[Items from a dataset]

■ ■ ■ ■

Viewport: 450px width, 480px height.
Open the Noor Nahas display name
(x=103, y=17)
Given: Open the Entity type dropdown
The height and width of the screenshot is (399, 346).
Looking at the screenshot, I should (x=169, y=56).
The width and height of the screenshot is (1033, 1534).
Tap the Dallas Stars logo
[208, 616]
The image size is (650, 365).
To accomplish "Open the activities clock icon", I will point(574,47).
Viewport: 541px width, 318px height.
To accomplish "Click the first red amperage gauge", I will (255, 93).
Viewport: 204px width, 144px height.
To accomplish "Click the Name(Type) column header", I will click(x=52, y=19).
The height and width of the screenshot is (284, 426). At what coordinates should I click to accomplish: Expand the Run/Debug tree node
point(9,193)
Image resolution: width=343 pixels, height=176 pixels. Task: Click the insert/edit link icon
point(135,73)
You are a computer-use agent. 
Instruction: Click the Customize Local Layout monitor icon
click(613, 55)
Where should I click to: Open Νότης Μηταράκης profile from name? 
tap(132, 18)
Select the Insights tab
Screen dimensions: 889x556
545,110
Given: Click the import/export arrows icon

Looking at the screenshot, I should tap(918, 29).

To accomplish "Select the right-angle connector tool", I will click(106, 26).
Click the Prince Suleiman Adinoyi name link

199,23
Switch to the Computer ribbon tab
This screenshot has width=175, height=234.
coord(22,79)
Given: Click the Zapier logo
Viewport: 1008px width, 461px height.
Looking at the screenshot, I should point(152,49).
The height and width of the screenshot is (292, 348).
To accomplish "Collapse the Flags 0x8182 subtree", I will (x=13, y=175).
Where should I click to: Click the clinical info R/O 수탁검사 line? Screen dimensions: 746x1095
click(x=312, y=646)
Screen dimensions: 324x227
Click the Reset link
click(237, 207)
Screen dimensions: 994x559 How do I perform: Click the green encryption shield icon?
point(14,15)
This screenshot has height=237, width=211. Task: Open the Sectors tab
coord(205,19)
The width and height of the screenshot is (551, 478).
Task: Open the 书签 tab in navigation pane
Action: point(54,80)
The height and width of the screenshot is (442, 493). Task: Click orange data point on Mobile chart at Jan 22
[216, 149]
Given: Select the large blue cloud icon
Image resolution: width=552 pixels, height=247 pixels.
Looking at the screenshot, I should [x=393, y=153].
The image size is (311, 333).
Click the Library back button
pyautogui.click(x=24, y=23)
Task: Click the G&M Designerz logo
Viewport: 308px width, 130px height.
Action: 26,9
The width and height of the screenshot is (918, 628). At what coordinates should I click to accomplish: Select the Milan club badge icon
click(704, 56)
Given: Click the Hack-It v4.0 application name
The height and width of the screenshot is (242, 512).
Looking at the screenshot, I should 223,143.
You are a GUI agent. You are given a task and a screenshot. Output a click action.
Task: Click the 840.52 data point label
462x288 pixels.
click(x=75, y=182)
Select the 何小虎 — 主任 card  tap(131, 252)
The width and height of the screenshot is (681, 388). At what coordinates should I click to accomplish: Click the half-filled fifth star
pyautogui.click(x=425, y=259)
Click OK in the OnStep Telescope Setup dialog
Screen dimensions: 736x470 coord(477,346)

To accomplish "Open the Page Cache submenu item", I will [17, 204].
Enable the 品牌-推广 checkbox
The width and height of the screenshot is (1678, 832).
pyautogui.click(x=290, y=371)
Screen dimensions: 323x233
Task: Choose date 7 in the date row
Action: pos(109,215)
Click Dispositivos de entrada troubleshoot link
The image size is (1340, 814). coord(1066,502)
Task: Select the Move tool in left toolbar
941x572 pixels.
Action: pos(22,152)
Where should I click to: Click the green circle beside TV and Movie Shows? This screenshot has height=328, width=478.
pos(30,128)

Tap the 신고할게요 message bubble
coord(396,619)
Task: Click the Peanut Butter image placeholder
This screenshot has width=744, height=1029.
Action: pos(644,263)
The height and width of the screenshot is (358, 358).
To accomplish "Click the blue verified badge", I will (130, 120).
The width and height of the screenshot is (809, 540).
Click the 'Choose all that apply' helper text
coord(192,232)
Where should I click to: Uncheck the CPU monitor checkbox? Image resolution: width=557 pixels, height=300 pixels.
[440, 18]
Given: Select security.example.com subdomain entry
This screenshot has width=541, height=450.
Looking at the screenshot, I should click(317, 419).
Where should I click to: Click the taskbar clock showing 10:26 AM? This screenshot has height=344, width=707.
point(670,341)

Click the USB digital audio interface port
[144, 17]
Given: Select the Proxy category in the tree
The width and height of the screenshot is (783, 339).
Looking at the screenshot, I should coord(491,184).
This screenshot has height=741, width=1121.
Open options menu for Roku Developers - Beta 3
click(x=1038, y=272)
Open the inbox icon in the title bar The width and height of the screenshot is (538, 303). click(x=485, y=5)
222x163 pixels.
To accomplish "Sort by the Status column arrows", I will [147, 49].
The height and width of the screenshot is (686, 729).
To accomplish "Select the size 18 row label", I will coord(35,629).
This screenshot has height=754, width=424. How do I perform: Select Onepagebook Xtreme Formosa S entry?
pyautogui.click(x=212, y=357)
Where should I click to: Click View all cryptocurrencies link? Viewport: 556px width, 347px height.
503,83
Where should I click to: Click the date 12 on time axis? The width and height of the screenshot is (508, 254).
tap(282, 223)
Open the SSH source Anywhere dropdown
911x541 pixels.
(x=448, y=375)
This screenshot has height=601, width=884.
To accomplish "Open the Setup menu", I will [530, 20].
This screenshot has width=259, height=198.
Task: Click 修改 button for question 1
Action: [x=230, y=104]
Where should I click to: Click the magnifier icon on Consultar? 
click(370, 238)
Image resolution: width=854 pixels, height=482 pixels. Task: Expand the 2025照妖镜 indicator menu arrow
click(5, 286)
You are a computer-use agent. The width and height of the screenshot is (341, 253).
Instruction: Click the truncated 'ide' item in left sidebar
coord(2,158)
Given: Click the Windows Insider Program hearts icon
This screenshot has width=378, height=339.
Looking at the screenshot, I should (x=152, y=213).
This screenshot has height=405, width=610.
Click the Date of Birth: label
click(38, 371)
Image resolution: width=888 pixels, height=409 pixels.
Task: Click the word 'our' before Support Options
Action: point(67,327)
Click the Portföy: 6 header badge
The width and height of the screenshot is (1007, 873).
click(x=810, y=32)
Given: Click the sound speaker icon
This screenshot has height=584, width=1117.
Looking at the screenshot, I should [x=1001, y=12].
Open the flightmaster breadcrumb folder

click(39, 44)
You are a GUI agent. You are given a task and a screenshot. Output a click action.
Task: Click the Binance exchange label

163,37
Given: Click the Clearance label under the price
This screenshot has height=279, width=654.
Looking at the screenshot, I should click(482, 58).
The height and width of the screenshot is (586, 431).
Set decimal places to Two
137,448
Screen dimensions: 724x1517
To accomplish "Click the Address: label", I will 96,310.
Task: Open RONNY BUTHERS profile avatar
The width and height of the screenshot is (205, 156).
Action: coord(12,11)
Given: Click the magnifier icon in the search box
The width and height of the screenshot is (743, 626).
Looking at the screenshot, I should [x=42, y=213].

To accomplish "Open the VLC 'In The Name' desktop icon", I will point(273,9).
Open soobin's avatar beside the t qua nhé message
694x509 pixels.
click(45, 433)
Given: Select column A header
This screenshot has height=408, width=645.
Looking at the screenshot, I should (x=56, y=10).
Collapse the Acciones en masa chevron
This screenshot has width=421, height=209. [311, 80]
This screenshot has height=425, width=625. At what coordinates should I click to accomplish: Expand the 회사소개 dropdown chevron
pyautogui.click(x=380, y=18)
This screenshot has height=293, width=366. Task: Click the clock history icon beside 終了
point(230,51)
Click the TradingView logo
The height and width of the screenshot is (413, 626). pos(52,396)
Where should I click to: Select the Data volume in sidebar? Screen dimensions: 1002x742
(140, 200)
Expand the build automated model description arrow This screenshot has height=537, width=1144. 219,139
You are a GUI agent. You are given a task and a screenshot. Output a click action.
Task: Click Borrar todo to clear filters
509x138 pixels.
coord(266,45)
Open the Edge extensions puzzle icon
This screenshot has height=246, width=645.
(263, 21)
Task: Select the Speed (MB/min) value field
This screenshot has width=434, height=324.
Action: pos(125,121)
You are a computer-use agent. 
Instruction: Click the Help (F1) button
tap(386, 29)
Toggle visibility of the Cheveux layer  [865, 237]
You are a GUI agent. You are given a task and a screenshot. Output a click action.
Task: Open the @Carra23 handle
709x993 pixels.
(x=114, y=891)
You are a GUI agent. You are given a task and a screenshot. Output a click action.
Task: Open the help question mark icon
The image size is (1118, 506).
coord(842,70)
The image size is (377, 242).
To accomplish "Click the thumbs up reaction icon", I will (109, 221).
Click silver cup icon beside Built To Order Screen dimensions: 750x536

■ ■ ■ ■

Task details: Take the stretch of lines above from the one containing "This screenshot has height=601, width=884." through the one containing "This screenshot has height=405, width=610." and repeat it exactly, adding no other line.

Answer section:
This screenshot has height=601, width=884.
To accomplish "Open the Setup menu", I will [530, 20].
This screenshot has width=259, height=198.
Task: Click 修改 button for question 1
Action: [x=230, y=104]
Where should I click to: Click the magnifier icon on Consultar? 
click(370, 238)
Image resolution: width=854 pixels, height=482 pixels. Task: Expand the 2025照妖镜 indicator menu arrow
click(5, 286)
You are a computer-use agent. The width and height of the screenshot is (341, 253).
Instruction: Click the truncated 'ide' item in left sidebar
coord(2,158)
Given: Click the Windows Insider Program hearts icon
This screenshot has width=378, height=339.
Looking at the screenshot, I should (x=152, y=213).
This screenshot has height=405, width=610.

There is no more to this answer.